During excitation of the myocardial cell 2 transmembrane inward currents occur. The initial fast Na current is responsible for the upstroke of the normal action potential. The slow inward current is triggered at a threshold potential of about -40 mV and causes the plateau phase of action potential. Under physiological conditions Ca ions are the main charge carriers of the slow inward current. Both inward currents are mediated by 2 membrane channels which are independent from each other. The normal excitability of the myocardial cell depends upon the availability of the fast Na channel but the transmembrane Ca supply will be determined by the Ca conductance of the slow channel. After inactivation of the fast Na channel the excitability of the myocardial cell does not disappear completely. In this situation the slow inward current can mediate action potentials (so called Ca action potentials).
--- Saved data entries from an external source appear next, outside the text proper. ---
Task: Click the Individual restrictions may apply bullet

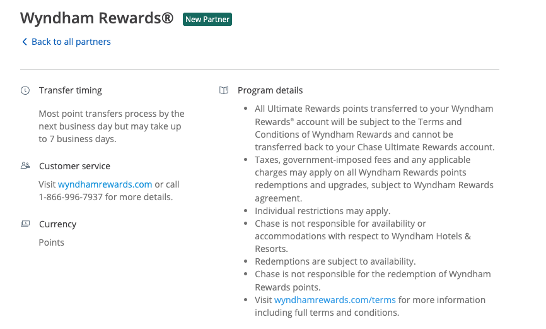Action: (322, 211)
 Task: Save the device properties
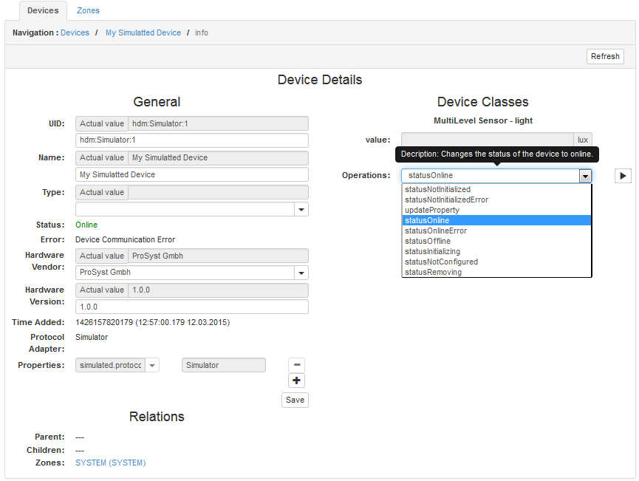pyautogui.click(x=295, y=400)
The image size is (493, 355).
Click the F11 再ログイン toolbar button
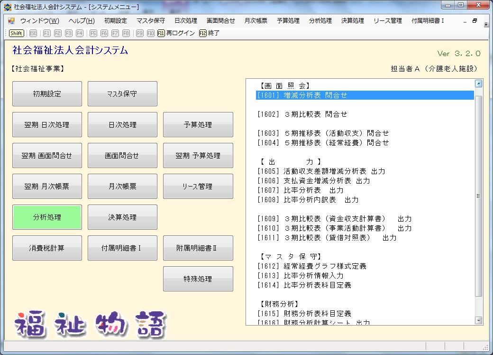click(176, 33)
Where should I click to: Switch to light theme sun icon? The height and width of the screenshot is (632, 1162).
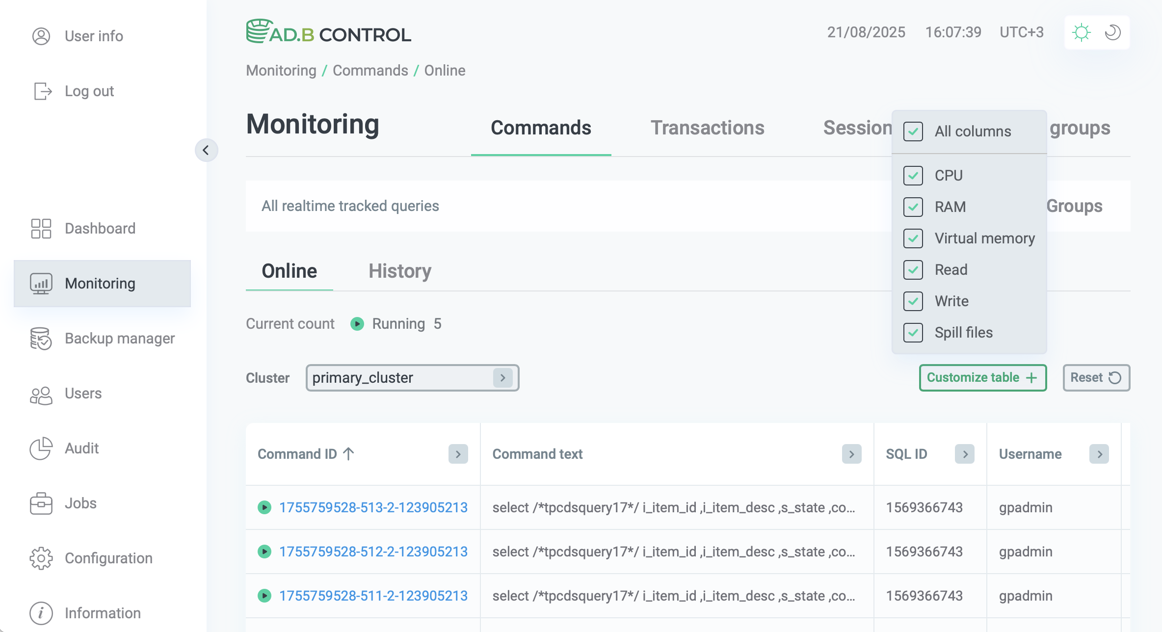point(1082,33)

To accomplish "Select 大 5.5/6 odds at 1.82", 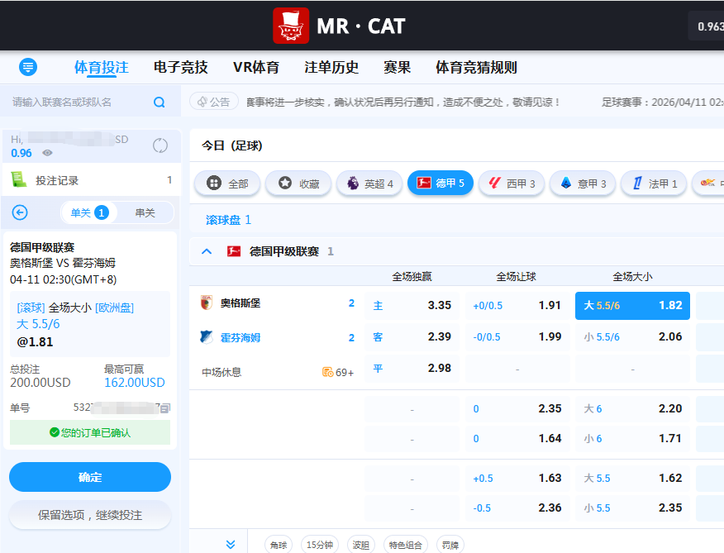I will pyautogui.click(x=632, y=305).
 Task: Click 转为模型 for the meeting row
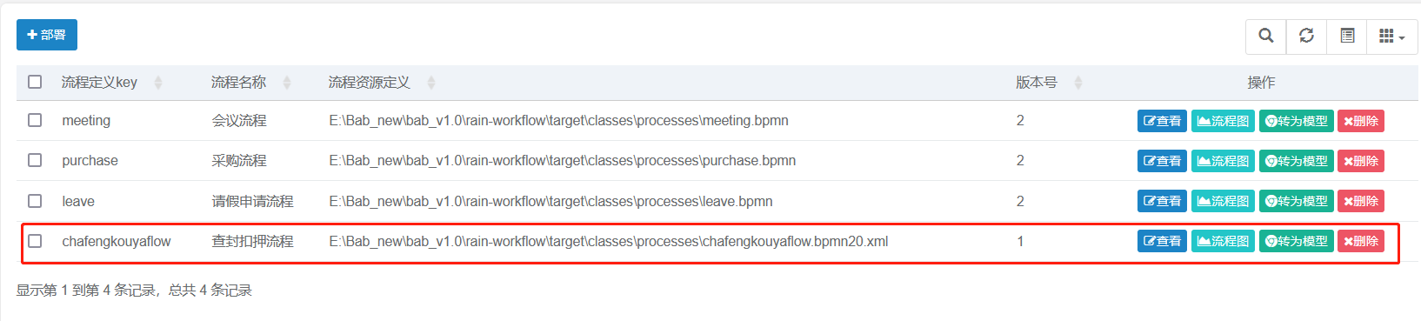click(x=1296, y=121)
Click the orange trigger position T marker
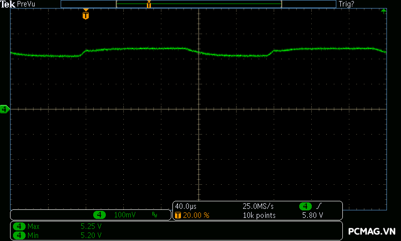The width and height of the screenshot is (401, 241). point(86,15)
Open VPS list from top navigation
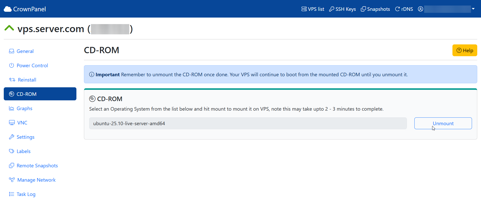The height and width of the screenshot is (218, 481). click(x=313, y=9)
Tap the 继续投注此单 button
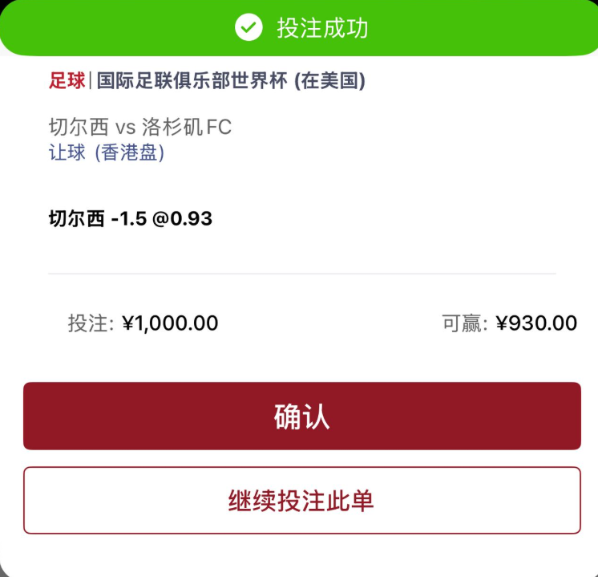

The slow inward current can be considered as the predominant mediator of the excitation process in the pacemaker cells of the sinoatrial node and the av node. Specific inhibitors of the slow membrane channel (verapamil, D 600, Ni, Co, and Mn ions) block the transmembrane Ca current leading to excitation contraction uncoupling. The excitation process will be impaired only if it is carried by the slow inward current alone. Specific inhibitors of the fast Na channel reduce the Na-dependent excitability of the myocardial cell without significant changes of the Ca current. The existence of 2 separate channels in the ventricular myocardium allows selective alteration of contractility without concomitant changes of the Na-dependent excitation process or, conversely, the reduction of excitability whereas the Ca current remains unchanged.